> [Data to examine]
▼

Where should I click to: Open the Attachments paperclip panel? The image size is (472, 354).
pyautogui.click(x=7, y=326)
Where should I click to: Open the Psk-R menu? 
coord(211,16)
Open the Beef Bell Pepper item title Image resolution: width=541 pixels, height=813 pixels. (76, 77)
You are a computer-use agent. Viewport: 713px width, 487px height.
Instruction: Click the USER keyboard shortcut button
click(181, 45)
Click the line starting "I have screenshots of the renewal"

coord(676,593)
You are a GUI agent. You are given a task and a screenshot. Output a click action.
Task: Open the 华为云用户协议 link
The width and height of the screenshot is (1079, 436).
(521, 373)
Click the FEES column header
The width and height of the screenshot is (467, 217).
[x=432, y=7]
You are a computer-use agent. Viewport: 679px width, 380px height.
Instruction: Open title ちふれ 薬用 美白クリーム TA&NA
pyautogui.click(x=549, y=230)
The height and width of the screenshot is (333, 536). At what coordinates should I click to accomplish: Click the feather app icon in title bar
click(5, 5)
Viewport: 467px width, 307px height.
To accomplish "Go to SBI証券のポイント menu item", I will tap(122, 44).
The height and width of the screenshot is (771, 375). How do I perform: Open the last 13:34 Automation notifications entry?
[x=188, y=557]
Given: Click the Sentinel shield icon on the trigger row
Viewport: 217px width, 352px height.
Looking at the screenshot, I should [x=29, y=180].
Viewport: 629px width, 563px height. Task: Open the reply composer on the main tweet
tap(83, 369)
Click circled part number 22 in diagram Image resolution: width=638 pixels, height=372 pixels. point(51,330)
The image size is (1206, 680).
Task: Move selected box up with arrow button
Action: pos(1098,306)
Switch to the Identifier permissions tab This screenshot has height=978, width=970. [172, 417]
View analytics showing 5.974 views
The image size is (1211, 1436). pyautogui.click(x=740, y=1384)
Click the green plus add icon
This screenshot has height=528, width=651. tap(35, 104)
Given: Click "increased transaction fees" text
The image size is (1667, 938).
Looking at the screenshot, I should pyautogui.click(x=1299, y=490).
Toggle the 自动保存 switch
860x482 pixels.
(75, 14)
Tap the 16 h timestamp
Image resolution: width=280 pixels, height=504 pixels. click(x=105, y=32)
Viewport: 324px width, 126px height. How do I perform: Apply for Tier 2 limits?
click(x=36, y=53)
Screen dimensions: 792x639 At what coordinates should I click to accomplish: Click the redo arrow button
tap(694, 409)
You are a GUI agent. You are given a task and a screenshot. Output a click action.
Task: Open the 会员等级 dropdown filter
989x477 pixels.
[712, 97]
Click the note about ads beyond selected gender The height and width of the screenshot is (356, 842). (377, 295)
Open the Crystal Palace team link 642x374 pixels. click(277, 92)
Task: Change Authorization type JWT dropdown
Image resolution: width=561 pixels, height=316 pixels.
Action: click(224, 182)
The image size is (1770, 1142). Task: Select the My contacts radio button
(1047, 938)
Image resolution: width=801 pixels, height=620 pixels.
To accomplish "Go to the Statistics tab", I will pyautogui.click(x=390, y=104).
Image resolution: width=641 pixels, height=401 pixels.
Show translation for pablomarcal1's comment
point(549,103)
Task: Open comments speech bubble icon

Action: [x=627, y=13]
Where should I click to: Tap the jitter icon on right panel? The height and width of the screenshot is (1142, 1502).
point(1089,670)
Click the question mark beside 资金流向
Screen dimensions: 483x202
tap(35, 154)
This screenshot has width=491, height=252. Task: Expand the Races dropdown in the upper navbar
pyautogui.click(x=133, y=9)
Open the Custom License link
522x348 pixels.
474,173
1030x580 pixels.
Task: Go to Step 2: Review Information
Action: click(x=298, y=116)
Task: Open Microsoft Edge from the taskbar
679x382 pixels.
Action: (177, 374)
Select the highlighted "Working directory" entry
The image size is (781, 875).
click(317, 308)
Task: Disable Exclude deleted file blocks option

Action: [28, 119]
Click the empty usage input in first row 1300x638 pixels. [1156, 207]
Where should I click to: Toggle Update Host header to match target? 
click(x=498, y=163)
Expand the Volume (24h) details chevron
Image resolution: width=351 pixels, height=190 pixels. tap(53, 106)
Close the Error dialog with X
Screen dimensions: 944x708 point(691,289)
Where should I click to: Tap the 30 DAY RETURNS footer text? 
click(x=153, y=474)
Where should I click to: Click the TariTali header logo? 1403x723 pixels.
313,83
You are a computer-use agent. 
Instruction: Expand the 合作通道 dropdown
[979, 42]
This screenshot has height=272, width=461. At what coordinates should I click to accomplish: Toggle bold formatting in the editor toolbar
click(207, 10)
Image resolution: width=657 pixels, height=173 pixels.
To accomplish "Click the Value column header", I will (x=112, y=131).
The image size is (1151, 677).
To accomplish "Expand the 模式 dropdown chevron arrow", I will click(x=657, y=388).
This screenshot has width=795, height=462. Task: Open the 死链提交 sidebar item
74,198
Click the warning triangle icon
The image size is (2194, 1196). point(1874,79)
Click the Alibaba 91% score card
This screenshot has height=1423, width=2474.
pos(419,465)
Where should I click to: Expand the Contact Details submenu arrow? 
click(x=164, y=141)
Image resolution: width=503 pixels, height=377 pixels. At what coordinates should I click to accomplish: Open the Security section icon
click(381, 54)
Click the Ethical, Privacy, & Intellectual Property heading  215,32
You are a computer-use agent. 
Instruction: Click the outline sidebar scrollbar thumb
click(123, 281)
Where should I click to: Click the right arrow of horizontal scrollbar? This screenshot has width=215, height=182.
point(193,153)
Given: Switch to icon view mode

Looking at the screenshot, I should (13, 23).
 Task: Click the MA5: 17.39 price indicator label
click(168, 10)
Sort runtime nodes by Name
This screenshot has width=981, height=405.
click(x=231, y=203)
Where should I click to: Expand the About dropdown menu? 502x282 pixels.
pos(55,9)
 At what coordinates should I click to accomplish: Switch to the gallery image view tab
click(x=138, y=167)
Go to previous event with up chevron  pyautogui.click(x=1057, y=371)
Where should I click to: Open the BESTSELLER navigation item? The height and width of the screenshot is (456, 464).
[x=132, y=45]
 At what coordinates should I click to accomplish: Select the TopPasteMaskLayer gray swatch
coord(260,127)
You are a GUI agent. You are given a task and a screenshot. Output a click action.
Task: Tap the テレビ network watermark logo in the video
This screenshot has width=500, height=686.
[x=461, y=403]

▲

Everything in the listing above should be restated exactly.

> [Problem solution]
Where should I click to: Open the Attachments paperclip panel? The image size is (472, 354).
pyautogui.click(x=7, y=326)
Where should I click to: Open the Psk-R menu? 
coord(211,16)
Open the Beef Bell Pepper item title Image resolution: width=541 pixels, height=813 pixels. (76, 77)
You are a computer-use agent. Viewport: 713px width, 487px height.
Instruction: Click the USER keyboard shortcut button
click(181, 45)
Click the line starting "I have screenshots of the renewal"

coord(676,593)
You are a GUI agent. You are given a task and a screenshot. Output a click action.
Task: Open the 华为云用户协议 link
The width and height of the screenshot is (1079, 436).
(521, 373)
Click the FEES column header
The width and height of the screenshot is (467, 217).
[x=432, y=7]
You are a computer-use agent. Viewport: 679px width, 380px height.
Instruction: Open title ちふれ 薬用 美白クリーム TA&NA
pyautogui.click(x=549, y=230)
The height and width of the screenshot is (333, 536). At what coordinates should I click to accomplish: Click the feather app icon in title bar
click(5, 5)
Viewport: 467px width, 307px height.
To accomplish "Go to SBI証券のポイント menu item", I will tap(122, 44).
The height and width of the screenshot is (771, 375). How do I perform: Open the last 13:34 Automation notifications entry?
[x=188, y=557]
Given: Click the Sentinel shield icon on the trigger row
Viewport: 217px width, 352px height.
Looking at the screenshot, I should [x=29, y=180].
Viewport: 629px width, 563px height. Task: Open the reply composer on the main tweet
tap(83, 369)
Click circled part number 22 in diagram Image resolution: width=638 pixels, height=372 pixels. point(51,330)
The image size is (1206, 680).
Task: Move selected box up with arrow button
Action: pos(1098,306)
Switch to the Identifier permissions tab This screenshot has height=978, width=970. [172, 417]
View analytics showing 5.974 views
The image size is (1211, 1436). pyautogui.click(x=740, y=1384)
Click the green plus add icon
This screenshot has height=528, width=651. tap(35, 104)
Given: Click "increased transaction fees" text
The image size is (1667, 938).
Looking at the screenshot, I should pyautogui.click(x=1299, y=490).
Toggle the 自动保存 switch
860x482 pixels.
(75, 14)
Tap the 16 h timestamp
Image resolution: width=280 pixels, height=504 pixels. click(x=105, y=32)
Viewport: 324px width, 126px height. How do I perform: Apply for Tier 2 limits?
click(x=36, y=53)
Screen dimensions: 792x639 At what coordinates should I click to accomplish: Click the redo arrow button
tap(694, 409)
You are a GUI agent. You are given a task and a screenshot. Output a click action.
Task: Open the 会员等级 dropdown filter
989x477 pixels.
[712, 97]
Click the note about ads beyond selected gender The height and width of the screenshot is (356, 842). (377, 295)
Open the Crystal Palace team link 642x374 pixels. click(277, 92)
Task: Change Authorization type JWT dropdown
Image resolution: width=561 pixels, height=316 pixels.
Action: click(224, 182)
The image size is (1770, 1142). Task: Select the My contacts radio button
(1047, 938)
Image resolution: width=801 pixels, height=620 pixels.
To accomplish "Go to the Statistics tab", I will pyautogui.click(x=390, y=104).
Image resolution: width=641 pixels, height=401 pixels.
Show translation for pablomarcal1's comment
point(549,103)
Task: Open comments speech bubble icon

Action: [x=627, y=13]
Where should I click to: Tap the jitter icon on right panel? The height and width of the screenshot is (1142, 1502).
point(1089,670)
Click the question mark beside 资金流向
Screen dimensions: 483x202
tap(35, 154)
This screenshot has width=491, height=252. Task: Expand the Races dropdown in the upper navbar
pyautogui.click(x=133, y=9)
Open the Custom License link
522x348 pixels.
474,173
1030x580 pixels.
Task: Go to Step 2: Review Information
Action: click(x=298, y=116)
Task: Open Microsoft Edge from the taskbar
679x382 pixels.
Action: (177, 374)
Select the highlighted "Working directory" entry
The image size is (781, 875).
click(317, 308)
Task: Disable Exclude deleted file blocks option

Action: [28, 119]
Click the empty usage input in first row 1300x638 pixels. [1156, 207]
Where should I click to: Toggle Update Host header to match target? 
click(x=498, y=163)
Expand the Volume (24h) details chevron
Image resolution: width=351 pixels, height=190 pixels. tap(53, 106)
Close the Error dialog with X
Screen dimensions: 944x708 point(691,289)
Where should I click to: Tap the 30 DAY RETURNS footer text? 
click(x=153, y=474)
Where should I click to: Click the TariTali header logo? 1403x723 pixels.
313,83
You are a computer-use agent. 
Instruction: Expand the 合作通道 dropdown
[979, 42]
This screenshot has height=272, width=461. At what coordinates should I click to accomplish: Toggle bold formatting in the editor toolbar
click(207, 10)
Image resolution: width=657 pixels, height=173 pixels.
To accomplish "Click the Value column header", I will (x=112, y=131).
The image size is (1151, 677).
To accomplish "Expand the 模式 dropdown chevron arrow", I will click(x=657, y=388).
This screenshot has width=795, height=462. Task: Open the 死链提交 sidebar item
74,198
Click the warning triangle icon
The image size is (2194, 1196). point(1874,79)
Click the Alibaba 91% score card
This screenshot has height=1423, width=2474.
pos(419,465)
Where should I click to: Expand the Contact Details submenu arrow? 
click(x=164, y=141)
Image resolution: width=503 pixels, height=377 pixels. At what coordinates should I click to accomplish: Open the Security section icon
click(381, 54)
Click the Ethical, Privacy, & Intellectual Property heading  215,32
You are a computer-use agent. 
Instruction: Click the outline sidebar scrollbar thumb
click(123, 281)
Where should I click to: Click the right arrow of horizontal scrollbar? This screenshot has width=215, height=182.
point(193,153)
Given: Switch to icon view mode

Looking at the screenshot, I should (13, 23).
 Task: Click the MA5: 17.39 price indicator label
click(168, 10)
Sort runtime nodes by Name
This screenshot has width=981, height=405.
click(x=231, y=203)
Where should I click to: Expand the About dropdown menu? 502x282 pixels.
pos(55,9)
 At what coordinates should I click to accomplish: Switch to the gallery image view tab
click(x=138, y=167)
Go to previous event with up chevron  pyautogui.click(x=1057, y=371)
Where should I click to: Open the BESTSELLER navigation item? The height and width of the screenshot is (456, 464).
[x=132, y=45]
 At what coordinates should I click to accomplish: Select the TopPasteMaskLayer gray swatch
coord(260,127)
You are a GUI agent. You are given a task and a screenshot. Output a click action.
Task: Tap the テレビ network watermark logo in the video
This screenshot has width=500, height=686.
[x=461, y=403]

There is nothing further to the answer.